The president’s speech yesterday was another surreal offering, but this time we got two shocking endorsements and amplifications of essential enemy propaganda points. According to George W. Bush, the reason we are in Iraq is ― in part ― to control its oil. Also, according to the president, there is a real danger that Osama bin Laden and his cohort could establish a caliphate over the swath of territory from Spain to the Phillipines. Here he is on oil, and what would happen to it if we left:

Extremists would control a key part of the world’s energy supply, could blackmail and sabotage the global economy. They could use billions of dollars of oil revenues to buy weapons and pursue their deadly ambitions.

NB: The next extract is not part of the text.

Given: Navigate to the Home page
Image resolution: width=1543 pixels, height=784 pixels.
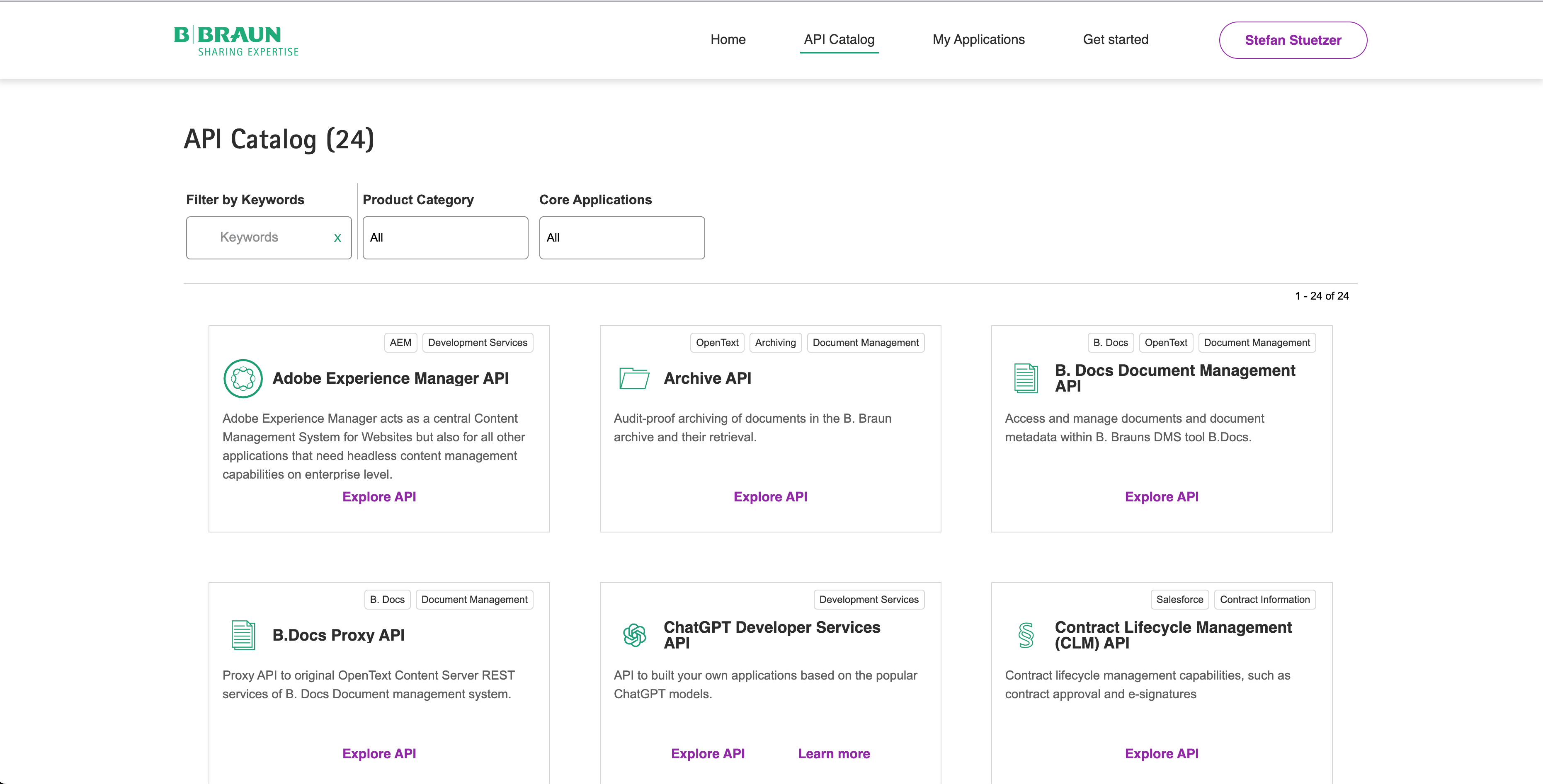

Out of the 20-30,000 people we have in custody in Iraq, 130 of them are non-Iraqi. Can anyone imagine the gang of idiots currently slaughtering innocent Iraqis with car bombs trying to run the oil infrastructure of a country the size of Iraq? Monitoring extraction, handling the logistics of getting oil through southern Iraq out to port and then dealing with multinationals and the sophisticated financial instruments used to remunerate oil producers? Could anything be more ridiculous?

Then we went on to the other nightmare scenario: American defeat in Iraq will birth a caliphate!

These extremists hope to impose that same dark vision across the Middle East by raising up a violent and radical caliphate that spans from Spain to Indonesia… And that is why they plot to attack us again. And that is why we must stay in the fight until the fight is won.

Who is writing this stuff? Chris Preble and I have written why al Qaeda has no hope of taking over Iraq in the wake of a U.S. withdrawal, but their reestablishing the caliphate is an even more ridiculous notion. But don’t take it from me:

“I can see the whole Arab world falling into sectarian violence, so I can’t see this caliphate happening,” said London-based anthropologist Madawi al-Rasheed, referring to Sunni-Shi’ite tensions in Iraq and Lebanon.

“This is just part of (al Qaeda’s) war of slogans.”

[...]

Lebanese historian Kamal Salibi said the region had already failed to unite under the banner of Arab nationalism after World War Two.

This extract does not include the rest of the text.